DOCUMENT
________

The present invention relates generally to well drilling operations and, more particularly, to data communications between downhole equipment and surface equipment during such drilling operations.
During certain well drilling processes, it may be desirable to communicate information from the bottom of the wellbore to the surface. For instance, logging-while-drilling (LWD) and measurement-while-drilling (MWD) techniques may generally include the collection of a number of various measurements via one or more sensors within the wellbore. Data collected through such techniques may include measurements related to characteristics of the wellbore (e.g., azimuth and inclination) or drilling components (e.g., rotational speed) themselves, or measurements pertaining to the properties of geologic formations (e.g., density, pressure, or resistivity) proximate the wellbore, for example.
The measured data may be communicated to the surface through mud pulse telemetry techniques, in which drilling fluid or “mud” is used as a propagation medium for a signal wave, such as a pressure wave. More specifically, data may be communicated by modulating one or more features of the wave to represent the data. For instance, the amplitude, the frequency, and/or the phase of the wave may be varied such that each variation represents either a single data bit (i.e., binary modulation) or multiple data bits (i.e., non-binary modulation) of digital data. As the wave propagates to the surface, these modulations may be detected and the data bits may be determined from the modulations.

________

GIVEN DATA

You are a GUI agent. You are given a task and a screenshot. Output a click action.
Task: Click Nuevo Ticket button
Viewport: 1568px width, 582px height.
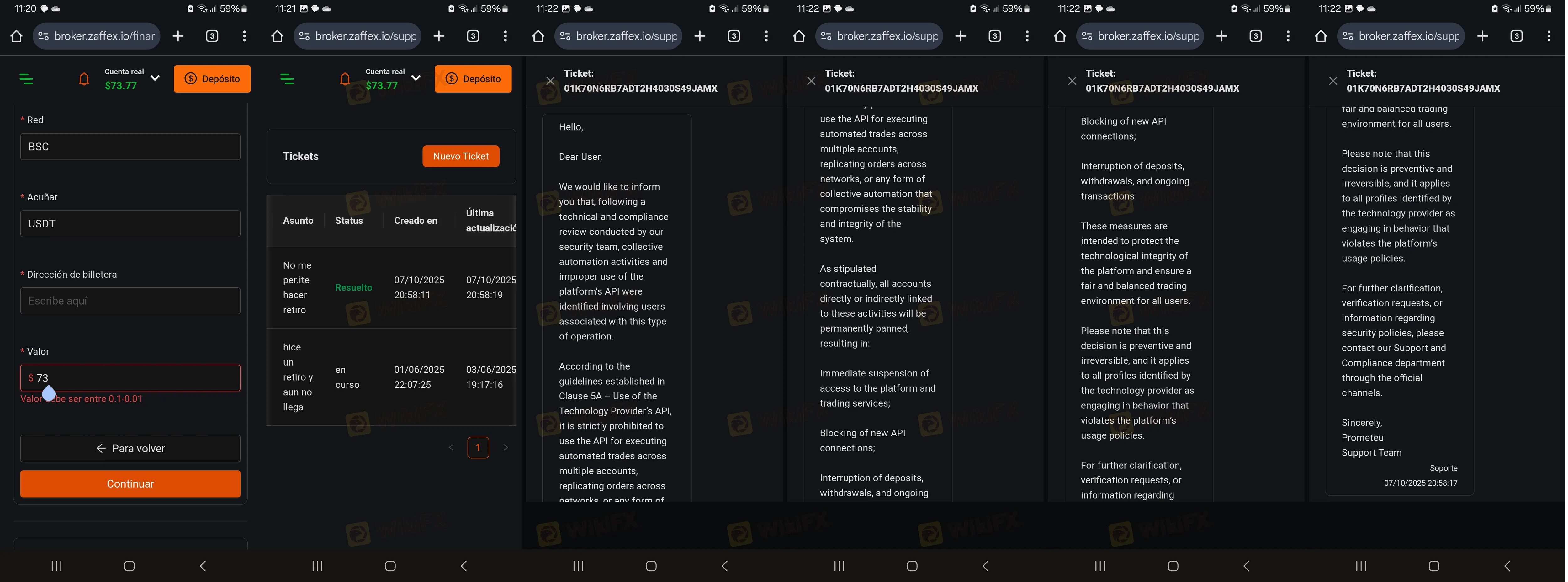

________

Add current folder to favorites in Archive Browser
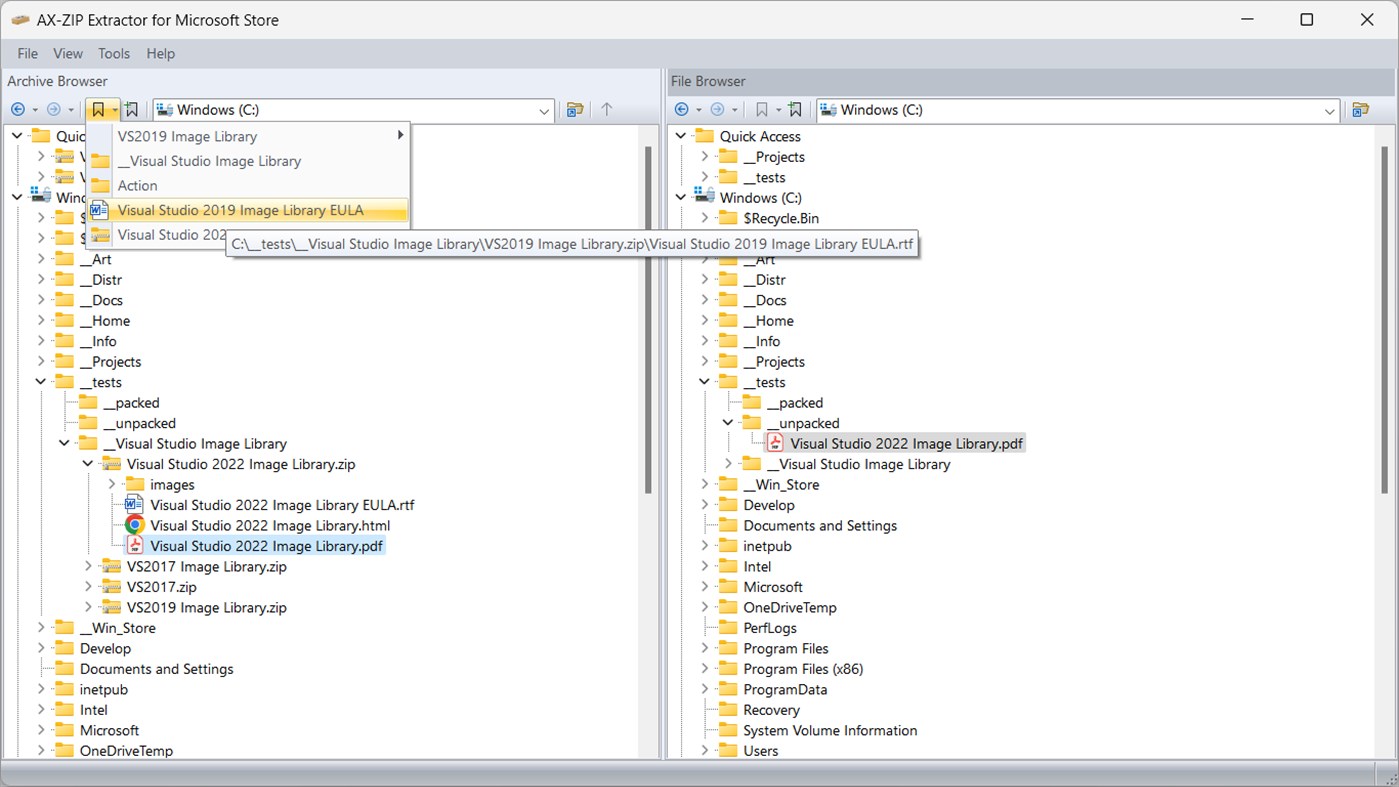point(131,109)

________

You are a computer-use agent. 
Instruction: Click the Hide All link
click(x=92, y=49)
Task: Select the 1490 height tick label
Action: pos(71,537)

________

WHAT TO WORK ON
a – In the text on drilling data communications, what serves as the propagation medium for the signal wave in mud pulse telemetry?
b – Take the text on mud pulse telemetry further from where it stops.

RESPONSES IN ORDER
a – Drilling fluid, or "mud."

b –
It is noted, however, that the characteristics of the downhole modulator used and the mud pulse telemetry channel itself may impact communication rates, power, bandwidth, and accuracy of various modulation techniques. For instance, in a phase shift keying (PSK) modulation technique digital data is generally impressed onto the wave in the mud by modulating the phase of the wave from within the wellbore. A demodulator at the surface detects the phase and reconstructs the digital data.
While PSK modulation generally calls for abrupt (in fact, instantaneous in the ideal case) changes of phase, it will be appreciated by those skilled in the art that the above-described modulator cannot generate instantaneous phase changes. Instead, mud pulse telemetry systems employing PSK modulation typically approximate the abrupt phase changes by making phase changes to the wave as quickly as mechanically allowed by the downhole modulator. Although controlling the modulator to implement phase changes as quickly as physically possible does enable data to be communicated via certain lower-order PSK techniques (e.g., binary PSK), it is believed that such control does not effectively allow data to be communicated via other higher-order PSK techniques (e.g., 8-PSK, in which eight discrete phases are used to represent various data groups having three bits each).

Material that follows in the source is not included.